11/11/2019
LA VITAMINA D RICHIEDE LA COLLABORAZIONE DELLA VITAMINA K
📌 Terminata l’estate si ripropone l’esigenza di apportare all’organismo una quantità di vitamina D adeguata a garantire la protezione dall’osteoporosi nonché gli ulteriori benefici quali ad es. la funzione immunomodulatrice e di cardioprotezione. Secondo la SIOMMMS (Società Italiana dell'Osteoporosi, del Metabolismo Minerale e delle Malattie dello Scheletro), nel nostro paese circa l'80% delle persone ha bassi livelli di vitamina D, e il 50% sono giovani. Emerge da una ricerca del prof. Carruba, direttore del Centro Studi e Ricerche sull’Obesità dell’Università degli Studi di Milano, che il 50% della popolazione consuma meno latticini e uova di quanto indicato dalla Dieta Mediterranea e di conseguenza risulta ridotto anche l’apporto di Vitamina D la cui carenza progredisce nella stagione invernale per la ridotta esposizione alle radiazioni solari.

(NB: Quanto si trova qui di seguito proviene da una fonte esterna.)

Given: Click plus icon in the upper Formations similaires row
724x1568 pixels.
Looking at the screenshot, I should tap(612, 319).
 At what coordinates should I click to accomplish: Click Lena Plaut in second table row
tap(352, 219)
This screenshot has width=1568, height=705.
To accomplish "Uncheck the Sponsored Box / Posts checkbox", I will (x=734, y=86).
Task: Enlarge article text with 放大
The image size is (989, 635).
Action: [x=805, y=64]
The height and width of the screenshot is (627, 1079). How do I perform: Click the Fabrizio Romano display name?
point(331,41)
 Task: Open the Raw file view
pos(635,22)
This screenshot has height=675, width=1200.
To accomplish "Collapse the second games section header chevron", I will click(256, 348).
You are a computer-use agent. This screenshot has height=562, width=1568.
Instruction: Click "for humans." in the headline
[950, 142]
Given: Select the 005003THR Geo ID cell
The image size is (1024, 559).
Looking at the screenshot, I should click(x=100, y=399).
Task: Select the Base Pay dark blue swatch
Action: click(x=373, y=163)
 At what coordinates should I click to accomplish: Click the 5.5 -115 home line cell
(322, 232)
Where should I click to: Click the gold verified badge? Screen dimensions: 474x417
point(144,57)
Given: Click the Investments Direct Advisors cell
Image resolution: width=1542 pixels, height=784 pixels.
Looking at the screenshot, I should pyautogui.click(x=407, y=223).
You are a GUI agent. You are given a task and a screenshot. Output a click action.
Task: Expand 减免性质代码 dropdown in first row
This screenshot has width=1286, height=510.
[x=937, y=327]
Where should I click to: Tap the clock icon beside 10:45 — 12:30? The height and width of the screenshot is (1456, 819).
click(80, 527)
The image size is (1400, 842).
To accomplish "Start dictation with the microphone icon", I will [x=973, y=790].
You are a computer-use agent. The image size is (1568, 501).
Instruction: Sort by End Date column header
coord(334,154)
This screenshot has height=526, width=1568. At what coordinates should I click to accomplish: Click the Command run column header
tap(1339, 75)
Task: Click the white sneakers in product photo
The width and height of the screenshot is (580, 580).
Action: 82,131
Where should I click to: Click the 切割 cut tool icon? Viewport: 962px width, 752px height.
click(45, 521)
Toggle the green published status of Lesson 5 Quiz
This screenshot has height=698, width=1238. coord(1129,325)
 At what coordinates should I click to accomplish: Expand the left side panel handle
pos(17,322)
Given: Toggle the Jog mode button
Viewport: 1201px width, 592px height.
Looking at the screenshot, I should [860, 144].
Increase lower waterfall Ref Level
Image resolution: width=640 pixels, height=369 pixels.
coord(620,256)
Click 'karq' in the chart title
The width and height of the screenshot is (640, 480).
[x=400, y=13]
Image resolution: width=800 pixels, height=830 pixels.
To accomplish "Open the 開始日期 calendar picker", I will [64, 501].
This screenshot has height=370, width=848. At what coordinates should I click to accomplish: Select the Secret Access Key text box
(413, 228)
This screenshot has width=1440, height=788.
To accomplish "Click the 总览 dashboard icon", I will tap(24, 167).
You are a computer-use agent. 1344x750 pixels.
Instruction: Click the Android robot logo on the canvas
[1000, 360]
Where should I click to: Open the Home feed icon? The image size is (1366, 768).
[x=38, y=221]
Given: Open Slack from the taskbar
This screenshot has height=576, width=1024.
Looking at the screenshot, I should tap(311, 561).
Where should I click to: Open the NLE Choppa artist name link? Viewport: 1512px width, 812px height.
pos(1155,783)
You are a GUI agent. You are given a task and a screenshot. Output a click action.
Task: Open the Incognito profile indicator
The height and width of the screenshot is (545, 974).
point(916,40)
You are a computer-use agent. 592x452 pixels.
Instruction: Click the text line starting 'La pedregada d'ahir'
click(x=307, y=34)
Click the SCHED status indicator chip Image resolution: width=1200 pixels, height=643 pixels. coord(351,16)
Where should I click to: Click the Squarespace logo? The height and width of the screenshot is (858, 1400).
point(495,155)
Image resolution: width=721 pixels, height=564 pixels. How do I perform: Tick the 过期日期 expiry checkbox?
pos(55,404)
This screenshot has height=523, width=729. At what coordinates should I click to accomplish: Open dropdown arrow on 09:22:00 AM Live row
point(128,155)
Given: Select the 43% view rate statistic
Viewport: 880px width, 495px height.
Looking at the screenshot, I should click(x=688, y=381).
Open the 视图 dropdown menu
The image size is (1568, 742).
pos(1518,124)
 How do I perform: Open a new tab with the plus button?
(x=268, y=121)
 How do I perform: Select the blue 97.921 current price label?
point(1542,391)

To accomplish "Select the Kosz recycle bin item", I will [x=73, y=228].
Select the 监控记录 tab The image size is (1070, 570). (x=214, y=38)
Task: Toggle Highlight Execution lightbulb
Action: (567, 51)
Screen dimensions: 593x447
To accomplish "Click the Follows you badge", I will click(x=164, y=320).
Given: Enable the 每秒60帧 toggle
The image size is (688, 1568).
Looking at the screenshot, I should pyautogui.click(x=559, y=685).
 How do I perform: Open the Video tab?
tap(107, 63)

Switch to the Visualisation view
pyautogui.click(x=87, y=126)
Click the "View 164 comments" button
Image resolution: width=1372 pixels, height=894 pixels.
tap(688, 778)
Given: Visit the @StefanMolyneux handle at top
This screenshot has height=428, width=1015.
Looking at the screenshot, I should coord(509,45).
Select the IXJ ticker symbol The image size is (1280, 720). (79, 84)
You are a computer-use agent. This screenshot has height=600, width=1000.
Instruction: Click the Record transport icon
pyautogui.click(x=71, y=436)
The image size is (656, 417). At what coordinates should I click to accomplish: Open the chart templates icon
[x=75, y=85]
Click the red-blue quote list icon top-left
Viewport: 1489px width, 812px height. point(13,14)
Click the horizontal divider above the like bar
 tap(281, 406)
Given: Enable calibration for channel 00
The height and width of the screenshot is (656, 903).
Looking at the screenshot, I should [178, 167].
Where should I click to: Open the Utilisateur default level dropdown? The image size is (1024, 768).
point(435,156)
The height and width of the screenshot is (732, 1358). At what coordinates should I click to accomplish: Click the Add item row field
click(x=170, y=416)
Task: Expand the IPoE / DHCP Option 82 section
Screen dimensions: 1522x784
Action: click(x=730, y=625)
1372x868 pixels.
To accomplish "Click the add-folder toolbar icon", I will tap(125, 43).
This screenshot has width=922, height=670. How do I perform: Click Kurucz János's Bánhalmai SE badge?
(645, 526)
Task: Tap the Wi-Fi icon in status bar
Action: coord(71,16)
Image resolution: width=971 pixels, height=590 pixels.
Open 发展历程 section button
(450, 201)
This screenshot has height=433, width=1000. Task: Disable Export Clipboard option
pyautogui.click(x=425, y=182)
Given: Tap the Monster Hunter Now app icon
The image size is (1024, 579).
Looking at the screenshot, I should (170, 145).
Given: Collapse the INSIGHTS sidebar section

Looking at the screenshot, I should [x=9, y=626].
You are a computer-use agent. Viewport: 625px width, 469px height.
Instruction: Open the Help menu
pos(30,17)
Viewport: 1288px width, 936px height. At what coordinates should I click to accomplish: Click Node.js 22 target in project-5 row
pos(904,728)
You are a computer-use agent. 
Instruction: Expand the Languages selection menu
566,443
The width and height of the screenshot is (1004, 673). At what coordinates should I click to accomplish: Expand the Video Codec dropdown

📌 La funzione fondamentale della Vit.D è quella di assicurare giusti livelli ematici di calcio nel sangue, condizione biologica prioritaria e imprescindibile. Per questo favorisce l' assorbimento intestinale del calcio ma anche la sua rimodulazione nell’osso, mobilizzandolo da questo tessuto qualora l’apporto di calcio con la dieta o con la supplementazione venisse ad essere carente. Un eccesso di calcio peraltro comporterebbe la sua deposizione nei tessuti molli quali per es. la parete dei vasi arteriosi incrementando così l’arteriosclerosi oppure la calcificazione renale con la conseguente compromissione funzionale.
📌 Subentra a questo punto il ruolo altrettanto importante della vitamina K e più precisamente della vit.K2 che promuove la fissazione del calcio nelle ossa mediante l'attivazione dell'osteocalcina e riduce la calcificazione dei tessuti molli attivando la proteina GLA. La Vit. K2 assume pertanto un ruolo importante nella prevenzione della calcificazione dei vasi arteriosi e, sulla base di lavori fin qui effettuati pur in attesa di ulteriori e più ampie conferme scientifiche, si può affermare che un'elevata assunzione di integratori di vitamina D senza la vitamina K potrebbe diventare controproducente per la salute dell'organismo umano.
📌 In natura la Vit. K si presenta molto sinteticamente nella forma K1 (fillochinone) presente in abbondanza nelle verdure in foglia verde quali prezzemolo, spinaci, cavolo verde e cavoletti di Bruxelles, lattuga, songino, broccoli, finocchi, porri, cavolfiore e nella forma K2 (menachinone) presente in alimenti di origine animale quale il fegato, il tuorlo d’uovo, i grassi animali, i latticini, in verdure fermentate quali crauti, natto ed inoltre è prodotta dai batteri intestinali. Questa vitamina è liposolubile e la presenza di grasso negli alimenti (per esempio l’aggiunta di olio alla verdura) ne facilita l’assorbimento.
⚠️⚠️⚠️⚠️⚠️ ATTENZIONE La Vit. K svolge un ruolo molto importante anche nella emostasi modulando i fattori della coagulazione e contrastando l’azione farmacologica del warfarin (Coumadin® e Sintrom®). Le persone che assumono questa categoria di farmaci devono ASSOLUTAMENTE evitare gli alimenti ricchi di Vit. K e in linea di massima chi volesse assumere integratori contenti Vit. K deve prima consultarsi con il proprio medico. Rimane comunque opportuno per tutta la gran parte delle persone che non hanno preclusioni di carattere farmacologico garantire in tutta sicurezza un fisiologico apporto di Vit. K di provenienza alimentare in modo tale da consentire all’organismo di gestire al meglio il metabolismo del calcio ottimizzando l’azione della Vit. D.